* _WORK TO COMPLETE_
[1] Answer these questions using the passage on industrial robot scheduling:
(a) What do the benefits of optimized scheduling of a robot's effective and supporting tasks affect?
(b) What may happen if one relies solely on the integrator's intuition?
(c) Does implementing an industrial robot alone improve the whole process?
[2] Pick up the passage on industrial robot scheduling after its final sentence and continue it in the same technical voice.

* _PROVIDED PASSAGE_
☆ ☆ ☆ ☆
The optimized scheduling of effective and supporting tasks of an industrial robot while considering the existing limitations of the process is an extremely important issue, and the benefits resulting from this process affect many aspects of production execution.

4. Conclusions

Robotic processes, like other manufacturing processes, require careful analysis. The implementation of an industrial robot alone will not improve the whole process. Relying solely on the integrator’s intuition may result in the robot not being used to its full potential. The benefits of its implementation will be negligible or low. Therefore, it is necessary to strive for a detailed analysis and improvement of robotic production processes while taking into account their limitations.
☆ ☆ ☆ ☆
* _GIVEN INFORMATION_
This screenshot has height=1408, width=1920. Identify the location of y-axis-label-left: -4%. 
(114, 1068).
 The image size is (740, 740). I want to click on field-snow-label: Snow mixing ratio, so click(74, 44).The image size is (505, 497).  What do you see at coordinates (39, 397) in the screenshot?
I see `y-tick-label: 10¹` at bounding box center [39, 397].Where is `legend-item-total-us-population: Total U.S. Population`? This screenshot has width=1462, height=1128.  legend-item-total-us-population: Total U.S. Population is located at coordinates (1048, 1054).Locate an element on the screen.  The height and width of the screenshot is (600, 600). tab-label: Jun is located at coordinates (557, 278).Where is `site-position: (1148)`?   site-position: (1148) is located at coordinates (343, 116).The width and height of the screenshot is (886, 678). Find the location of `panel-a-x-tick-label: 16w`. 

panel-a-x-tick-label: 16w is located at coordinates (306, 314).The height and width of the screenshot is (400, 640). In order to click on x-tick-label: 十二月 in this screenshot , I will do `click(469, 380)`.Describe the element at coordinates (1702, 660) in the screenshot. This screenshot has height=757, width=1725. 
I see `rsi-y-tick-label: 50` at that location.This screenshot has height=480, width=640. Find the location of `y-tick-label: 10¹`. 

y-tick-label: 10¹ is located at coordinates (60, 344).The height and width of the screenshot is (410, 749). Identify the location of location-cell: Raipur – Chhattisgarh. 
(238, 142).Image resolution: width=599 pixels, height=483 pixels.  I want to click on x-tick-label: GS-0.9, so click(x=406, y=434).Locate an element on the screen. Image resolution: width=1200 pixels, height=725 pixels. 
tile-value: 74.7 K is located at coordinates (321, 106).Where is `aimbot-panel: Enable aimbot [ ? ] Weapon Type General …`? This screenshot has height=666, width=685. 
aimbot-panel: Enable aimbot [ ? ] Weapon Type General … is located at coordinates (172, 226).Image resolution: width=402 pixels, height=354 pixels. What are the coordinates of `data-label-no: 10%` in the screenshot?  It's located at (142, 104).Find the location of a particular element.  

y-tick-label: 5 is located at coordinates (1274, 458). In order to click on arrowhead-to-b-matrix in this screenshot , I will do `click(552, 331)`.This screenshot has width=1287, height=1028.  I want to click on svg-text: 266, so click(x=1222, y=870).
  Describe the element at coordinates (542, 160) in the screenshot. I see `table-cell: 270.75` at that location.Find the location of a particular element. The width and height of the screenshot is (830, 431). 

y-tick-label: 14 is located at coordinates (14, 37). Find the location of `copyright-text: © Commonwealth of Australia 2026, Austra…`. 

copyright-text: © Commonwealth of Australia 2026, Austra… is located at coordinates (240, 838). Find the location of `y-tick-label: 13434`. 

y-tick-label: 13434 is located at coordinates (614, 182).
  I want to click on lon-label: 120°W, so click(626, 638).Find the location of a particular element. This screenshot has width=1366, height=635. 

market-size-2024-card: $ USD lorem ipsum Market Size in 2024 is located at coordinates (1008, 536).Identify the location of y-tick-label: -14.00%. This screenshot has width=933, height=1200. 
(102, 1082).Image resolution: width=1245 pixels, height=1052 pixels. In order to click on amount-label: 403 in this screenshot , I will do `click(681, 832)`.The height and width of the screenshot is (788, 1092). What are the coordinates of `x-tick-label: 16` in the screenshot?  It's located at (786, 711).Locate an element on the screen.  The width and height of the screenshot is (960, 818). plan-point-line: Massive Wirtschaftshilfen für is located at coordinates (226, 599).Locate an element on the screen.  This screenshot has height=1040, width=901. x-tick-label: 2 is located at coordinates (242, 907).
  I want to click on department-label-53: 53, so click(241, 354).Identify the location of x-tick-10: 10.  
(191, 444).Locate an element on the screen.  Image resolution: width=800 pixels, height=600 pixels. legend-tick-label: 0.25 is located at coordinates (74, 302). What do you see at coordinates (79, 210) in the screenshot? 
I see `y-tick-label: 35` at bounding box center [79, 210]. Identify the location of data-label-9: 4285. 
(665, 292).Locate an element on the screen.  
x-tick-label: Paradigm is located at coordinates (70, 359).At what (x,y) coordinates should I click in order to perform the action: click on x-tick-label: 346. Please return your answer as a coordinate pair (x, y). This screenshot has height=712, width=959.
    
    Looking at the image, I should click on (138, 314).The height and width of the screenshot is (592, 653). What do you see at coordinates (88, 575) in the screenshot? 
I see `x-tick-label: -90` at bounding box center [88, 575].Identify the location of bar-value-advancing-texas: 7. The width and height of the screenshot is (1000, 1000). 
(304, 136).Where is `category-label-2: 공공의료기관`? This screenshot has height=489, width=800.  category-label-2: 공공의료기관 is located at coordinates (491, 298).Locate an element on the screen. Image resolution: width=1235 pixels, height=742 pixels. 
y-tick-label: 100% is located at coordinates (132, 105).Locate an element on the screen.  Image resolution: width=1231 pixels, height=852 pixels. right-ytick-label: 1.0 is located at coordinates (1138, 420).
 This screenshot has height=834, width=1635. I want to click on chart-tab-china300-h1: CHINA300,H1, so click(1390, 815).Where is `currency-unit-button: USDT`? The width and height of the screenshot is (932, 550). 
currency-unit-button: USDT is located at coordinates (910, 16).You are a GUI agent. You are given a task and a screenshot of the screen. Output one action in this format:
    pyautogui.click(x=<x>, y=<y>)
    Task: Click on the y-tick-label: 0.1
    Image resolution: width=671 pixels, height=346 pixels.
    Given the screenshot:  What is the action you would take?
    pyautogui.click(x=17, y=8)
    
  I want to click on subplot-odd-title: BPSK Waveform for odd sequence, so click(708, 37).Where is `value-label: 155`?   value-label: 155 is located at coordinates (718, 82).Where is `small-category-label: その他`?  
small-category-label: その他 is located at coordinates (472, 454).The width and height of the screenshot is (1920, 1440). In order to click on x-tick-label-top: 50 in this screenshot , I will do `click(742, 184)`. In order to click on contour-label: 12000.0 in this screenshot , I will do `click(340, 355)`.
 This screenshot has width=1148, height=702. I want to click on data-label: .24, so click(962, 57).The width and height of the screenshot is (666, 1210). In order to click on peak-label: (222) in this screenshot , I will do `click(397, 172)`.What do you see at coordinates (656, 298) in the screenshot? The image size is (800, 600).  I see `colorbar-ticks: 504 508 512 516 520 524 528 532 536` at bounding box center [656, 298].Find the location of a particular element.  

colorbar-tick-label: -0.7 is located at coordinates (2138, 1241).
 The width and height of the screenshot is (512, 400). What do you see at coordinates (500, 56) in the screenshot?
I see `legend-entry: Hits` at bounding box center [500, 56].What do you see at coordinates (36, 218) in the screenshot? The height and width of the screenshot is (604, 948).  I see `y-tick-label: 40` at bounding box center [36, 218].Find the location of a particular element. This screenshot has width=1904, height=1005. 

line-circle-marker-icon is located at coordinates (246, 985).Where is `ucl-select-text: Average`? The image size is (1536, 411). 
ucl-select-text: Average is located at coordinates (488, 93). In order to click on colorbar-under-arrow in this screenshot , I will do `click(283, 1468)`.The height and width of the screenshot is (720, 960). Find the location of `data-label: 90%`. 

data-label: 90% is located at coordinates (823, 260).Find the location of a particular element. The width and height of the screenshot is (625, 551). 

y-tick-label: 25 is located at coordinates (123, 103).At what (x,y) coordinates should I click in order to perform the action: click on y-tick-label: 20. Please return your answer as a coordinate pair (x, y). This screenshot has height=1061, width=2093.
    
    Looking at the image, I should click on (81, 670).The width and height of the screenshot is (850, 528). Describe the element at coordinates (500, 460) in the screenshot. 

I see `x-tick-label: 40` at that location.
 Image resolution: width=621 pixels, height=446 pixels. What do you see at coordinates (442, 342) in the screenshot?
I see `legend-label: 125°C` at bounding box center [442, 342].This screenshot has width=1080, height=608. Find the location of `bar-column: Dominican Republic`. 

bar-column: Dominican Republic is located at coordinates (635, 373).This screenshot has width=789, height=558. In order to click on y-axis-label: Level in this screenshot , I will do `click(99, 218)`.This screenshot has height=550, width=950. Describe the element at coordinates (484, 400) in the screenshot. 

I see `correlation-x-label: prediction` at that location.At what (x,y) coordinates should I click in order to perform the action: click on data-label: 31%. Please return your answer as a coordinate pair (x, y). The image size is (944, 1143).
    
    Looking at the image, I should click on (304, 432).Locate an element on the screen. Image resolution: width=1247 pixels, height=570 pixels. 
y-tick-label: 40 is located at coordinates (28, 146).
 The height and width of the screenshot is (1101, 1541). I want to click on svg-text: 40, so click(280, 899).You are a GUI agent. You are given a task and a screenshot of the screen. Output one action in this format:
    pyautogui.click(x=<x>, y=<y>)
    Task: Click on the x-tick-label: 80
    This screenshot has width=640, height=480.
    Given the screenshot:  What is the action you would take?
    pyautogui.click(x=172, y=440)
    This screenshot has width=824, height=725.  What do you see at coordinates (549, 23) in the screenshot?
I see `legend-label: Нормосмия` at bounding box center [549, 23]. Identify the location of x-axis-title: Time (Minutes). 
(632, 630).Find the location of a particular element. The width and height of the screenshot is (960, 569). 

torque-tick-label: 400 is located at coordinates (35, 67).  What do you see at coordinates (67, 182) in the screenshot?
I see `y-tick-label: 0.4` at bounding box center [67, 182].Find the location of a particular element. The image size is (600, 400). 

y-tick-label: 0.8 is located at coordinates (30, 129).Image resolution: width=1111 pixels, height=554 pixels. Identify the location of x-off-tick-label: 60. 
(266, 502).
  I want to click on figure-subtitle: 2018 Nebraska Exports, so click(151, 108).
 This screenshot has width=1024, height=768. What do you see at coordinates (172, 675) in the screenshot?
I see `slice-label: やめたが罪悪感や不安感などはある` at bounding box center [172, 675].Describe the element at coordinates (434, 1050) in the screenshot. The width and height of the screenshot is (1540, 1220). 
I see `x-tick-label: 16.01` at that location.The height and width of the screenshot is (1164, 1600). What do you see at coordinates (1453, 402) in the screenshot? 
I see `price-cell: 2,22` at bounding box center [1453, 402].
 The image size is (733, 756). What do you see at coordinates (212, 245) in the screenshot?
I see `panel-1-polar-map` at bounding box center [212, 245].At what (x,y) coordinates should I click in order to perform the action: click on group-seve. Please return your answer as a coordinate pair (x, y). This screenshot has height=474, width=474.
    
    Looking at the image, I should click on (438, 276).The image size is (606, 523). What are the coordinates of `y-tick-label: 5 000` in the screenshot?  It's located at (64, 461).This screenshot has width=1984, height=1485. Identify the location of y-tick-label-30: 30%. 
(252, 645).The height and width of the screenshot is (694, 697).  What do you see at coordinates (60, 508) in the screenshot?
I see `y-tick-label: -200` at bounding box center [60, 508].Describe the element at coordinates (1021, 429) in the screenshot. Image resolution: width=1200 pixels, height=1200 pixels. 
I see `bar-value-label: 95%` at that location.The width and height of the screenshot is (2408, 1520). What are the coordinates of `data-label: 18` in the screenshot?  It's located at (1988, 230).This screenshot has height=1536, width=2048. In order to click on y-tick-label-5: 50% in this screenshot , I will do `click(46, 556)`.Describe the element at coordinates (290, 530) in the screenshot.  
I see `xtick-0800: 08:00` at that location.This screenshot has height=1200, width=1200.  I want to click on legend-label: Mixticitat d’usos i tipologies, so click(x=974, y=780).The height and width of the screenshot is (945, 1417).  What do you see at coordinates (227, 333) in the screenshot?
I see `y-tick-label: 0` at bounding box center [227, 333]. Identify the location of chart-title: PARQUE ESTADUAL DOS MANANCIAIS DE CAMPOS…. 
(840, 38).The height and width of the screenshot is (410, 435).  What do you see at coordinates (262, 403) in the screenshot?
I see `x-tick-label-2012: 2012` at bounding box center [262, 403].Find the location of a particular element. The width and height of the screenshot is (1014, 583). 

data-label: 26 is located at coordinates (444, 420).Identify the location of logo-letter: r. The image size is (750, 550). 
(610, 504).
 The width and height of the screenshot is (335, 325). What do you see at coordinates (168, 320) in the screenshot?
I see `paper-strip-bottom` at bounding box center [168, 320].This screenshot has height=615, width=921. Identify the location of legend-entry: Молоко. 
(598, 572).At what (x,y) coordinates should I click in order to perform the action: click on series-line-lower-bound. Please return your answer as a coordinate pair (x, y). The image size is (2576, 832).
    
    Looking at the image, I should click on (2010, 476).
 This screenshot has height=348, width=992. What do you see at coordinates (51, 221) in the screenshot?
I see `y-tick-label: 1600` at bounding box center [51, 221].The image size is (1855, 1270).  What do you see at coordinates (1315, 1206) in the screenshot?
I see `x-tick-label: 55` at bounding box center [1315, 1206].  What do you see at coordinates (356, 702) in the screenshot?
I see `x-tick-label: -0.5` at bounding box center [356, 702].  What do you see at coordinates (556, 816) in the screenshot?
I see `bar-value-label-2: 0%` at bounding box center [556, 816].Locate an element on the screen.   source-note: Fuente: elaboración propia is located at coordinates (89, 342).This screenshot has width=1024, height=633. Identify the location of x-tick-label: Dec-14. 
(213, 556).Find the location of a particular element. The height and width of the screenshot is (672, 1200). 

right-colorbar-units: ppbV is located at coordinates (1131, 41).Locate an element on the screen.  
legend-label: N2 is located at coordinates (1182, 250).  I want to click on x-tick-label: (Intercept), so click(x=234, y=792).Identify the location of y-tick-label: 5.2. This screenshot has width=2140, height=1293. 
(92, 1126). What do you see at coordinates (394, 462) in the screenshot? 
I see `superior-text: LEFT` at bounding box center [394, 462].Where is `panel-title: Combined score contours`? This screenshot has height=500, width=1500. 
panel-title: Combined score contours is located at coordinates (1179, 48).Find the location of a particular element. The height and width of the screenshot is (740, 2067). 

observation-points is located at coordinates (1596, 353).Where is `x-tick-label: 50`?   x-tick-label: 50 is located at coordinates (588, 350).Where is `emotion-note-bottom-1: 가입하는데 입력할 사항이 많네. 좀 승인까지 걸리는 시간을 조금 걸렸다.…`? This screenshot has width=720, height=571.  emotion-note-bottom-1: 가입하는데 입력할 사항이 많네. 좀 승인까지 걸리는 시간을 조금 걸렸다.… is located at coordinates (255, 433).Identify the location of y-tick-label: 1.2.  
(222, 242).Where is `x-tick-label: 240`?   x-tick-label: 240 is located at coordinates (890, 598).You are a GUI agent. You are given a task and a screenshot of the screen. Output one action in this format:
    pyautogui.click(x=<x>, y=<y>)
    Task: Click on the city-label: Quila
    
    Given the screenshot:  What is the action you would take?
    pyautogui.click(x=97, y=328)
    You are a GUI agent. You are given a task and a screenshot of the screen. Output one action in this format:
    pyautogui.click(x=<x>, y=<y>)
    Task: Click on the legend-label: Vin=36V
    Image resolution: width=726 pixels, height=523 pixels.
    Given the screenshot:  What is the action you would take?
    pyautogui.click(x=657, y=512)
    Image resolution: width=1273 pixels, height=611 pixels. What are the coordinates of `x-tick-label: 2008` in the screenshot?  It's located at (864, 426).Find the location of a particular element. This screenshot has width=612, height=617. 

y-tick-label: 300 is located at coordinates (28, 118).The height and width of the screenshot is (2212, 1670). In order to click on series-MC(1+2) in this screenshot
☆ ☆ ☆ ☆
* _LIST OF ANSWERS_
[1]
(a) Many aspects of production execution.
(b) The robot may not be used to its full potential.
(c) No.

[2]
This paper presents a solution to the problem of scheduling a welding robot in the process of joining a thin-walled sheet metal structure. Taking into account the existing limitations resulting from the technology, which in the literature are often neglected during the analysis of robotic processes, the most advantageous work schedule was determined, assuming as the criterion of the goal the time of completion of all robot tasks in one workpiece position (completion of all joints)—determining the sought solution allowed the development of a schedule for the entire process, as well as an indication of the benefits of the obtained time reduction. On the basis of the results obtained, a summary of the expected time savings in the process was prepared, as well as their impact on other aspects of production. The important role of the makespan of robotic operations, which can affect the entire production process, was also emphasized. Time-saving means freeing up resources, increasing the availability of machines, and consequently completing other orders at an earlier date.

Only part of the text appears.